Hackberry Bowl Blank Hk-443
4.5" x 11" x 11.5"
This is a half-log bowl blank of slightly spalted Texas Hackberry. It has very pretty grain that is mostly straight to slightly curving. The colors are a cool gray-brown, with a bit of subtle zone spalting that darkens regions of the blank. This block has all of its bark -- it's a little loose and would need securing with CA glue if you want to keep it all. This block also has some interesting knot and included-branch features that will be fun to work with in a turned bowl. There are knot-related voids that you might consider filling with epoxy.

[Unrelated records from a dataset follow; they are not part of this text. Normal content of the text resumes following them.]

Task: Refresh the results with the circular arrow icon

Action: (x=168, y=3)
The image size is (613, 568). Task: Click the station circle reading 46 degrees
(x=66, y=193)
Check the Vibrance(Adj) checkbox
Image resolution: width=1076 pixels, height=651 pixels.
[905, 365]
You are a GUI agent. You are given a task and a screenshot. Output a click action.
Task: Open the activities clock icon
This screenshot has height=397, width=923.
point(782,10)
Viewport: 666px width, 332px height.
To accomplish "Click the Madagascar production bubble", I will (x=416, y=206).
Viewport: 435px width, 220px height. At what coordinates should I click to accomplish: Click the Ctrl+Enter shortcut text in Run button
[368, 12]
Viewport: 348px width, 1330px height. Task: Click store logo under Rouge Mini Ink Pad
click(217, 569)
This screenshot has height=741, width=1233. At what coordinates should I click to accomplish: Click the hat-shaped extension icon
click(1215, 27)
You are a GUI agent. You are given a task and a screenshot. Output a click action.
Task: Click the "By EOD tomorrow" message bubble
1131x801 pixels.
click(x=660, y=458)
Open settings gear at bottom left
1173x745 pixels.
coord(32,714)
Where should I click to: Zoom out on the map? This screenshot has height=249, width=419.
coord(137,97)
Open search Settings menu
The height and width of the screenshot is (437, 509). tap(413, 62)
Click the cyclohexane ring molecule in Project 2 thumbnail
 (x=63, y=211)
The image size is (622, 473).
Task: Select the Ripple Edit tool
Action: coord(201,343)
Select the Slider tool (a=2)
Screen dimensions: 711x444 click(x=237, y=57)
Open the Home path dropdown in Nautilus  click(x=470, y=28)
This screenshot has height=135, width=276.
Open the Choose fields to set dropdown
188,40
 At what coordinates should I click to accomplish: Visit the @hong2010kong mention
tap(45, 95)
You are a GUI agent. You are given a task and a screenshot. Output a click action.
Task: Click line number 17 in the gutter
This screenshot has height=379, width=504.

Hackberry is not a very hard wood and tends to be fibrous, so sharp tools are most effective. Hackberry can be a beautiful wood and is well suited for decorative turnings. However, I recommend that you do not choose Hackberry for any projects requiring heavy use (such as utility bowls, knife handles, game calls, etc.) unless you have plans on some type of "hardening" procedure. I also recommend that you take light cuts with sharp tools to avoid the tear-out problems common with spalted woods. This blank does have some log-end cracks that you will likely want to fill or reinforce with CA glue prior to turning. We've sealed it well, but Hackberry is a bit crack-prone while drying. CA glue or epoxy will be needed to reinforce or fill cracks prior to turning.
This is a GREEN to partially air-dried bowl blank, meaning that it still retains a lot of its original moisture from when it was a living tree. It has been well-sealed on end-grain surfaces with Anchor Seal and is in the process of slowly drying. It has been heat-treated to eliminate any gnawing critters. It was measured at ~25% MC in May 2022. If you need a current moisture content, please message us and we'll check its status for you.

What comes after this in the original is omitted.